CMMS Preventive Maintenance Planner
A planner attaches the checklist to recurring work orders so technicians capture the same data every month. That makes it easier to trend pressure readings, spot abnormal loading, and trigger follow-up work when a unit drifts.

Frequently asked questions

What spaces is this template meant for?

This template is built for clinical areas, isolation rooms, and other HVAC zones where filter condition and pressure differential affect air quality and infection control. It is especially useful where the unit serves spaces with documented filter schedules and stricter housekeeping expectations. If your site does not require pressure logging or contamination-aware filter handling, a simpler maintenance checklist may be a better fit.

How often should this checklist run?

The template is set up as a monthly recurring task, which matches common filter inspection and replacement cycles in healthcare and controlled environments. You can shorten or extend the recurrence based on actual loading, BAS trends, or facility policy. If pressure differential rises sooner than expected, the task should be pulled forward as a blocking maintenance item.

Who should complete the filter change and log?

A qualified HVAC technician or facilities maintenance DRI should run it, with a second technician or supervisor verifying lockout/tagout where required. In regulated clinical settings, infection control or environmental services may need to be notified when contaminated filters are removed. The template works best when one person performs the physical work and another confirms the critical safety step.

Does this template support OSHA or healthcare compliance needs?

Yes, the checklist reflects common OSHA lockout/tagout and respiratory protection practices, plus healthcare infection-control handling for potentially contaminated filters. It also supports documentation patterns used in facility audits and preventive maintenance records. It is not a substitute for your site policy, but it helps standardize the evidence you need to show the work was done correctly.

What are the most common mistakes this checklist helps prevent?

Teams often skip the pre-change pressure reading, replace the filter without checking for bypass gaps, or forget to inspect gaskets and housing damage. Another common miss is installing the wrong MERV rating or reversing airflow direction. The log also helps prevent incomplete disposal handling when filters from clinical areas need bag-in/bag-out treatment.

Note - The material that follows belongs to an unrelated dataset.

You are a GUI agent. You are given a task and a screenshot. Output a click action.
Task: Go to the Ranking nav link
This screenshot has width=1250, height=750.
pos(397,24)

Can I customize the checklist for different AHUs or filter types?

Yes, and you should. Different units may use different filter sizes, MERV ratings, access methods, or pressure thresholds, so the checklist should match each AHU's filter schedule. You can also add unit-specific verification steps for HEPA housings, prefilters, or isolation exhaust systems.

How does this template compare with an ad-hoc maintenance note?

An ad-hoc note usually captures only that a filter was changed, while this template captures the conditions that justify the change and the verification steps that prove the job was done safely. That matters when you need to show trend data, confirm no bypass occurred, or explain why a unit was escalated. It also reduces variation between technicians, which is important for repeatable maintenance.

Can this be integrated with BAS, CMMS, or inspection workflows?

Yes. The pressure differential reading can be paired with BAS trend data, and the completed checklist can be attached to a CMMS work order or preventive maintenance record. If your workflow uses photo evidence or supervisor approvals, those can be added as required verification steps without changing the core task structure.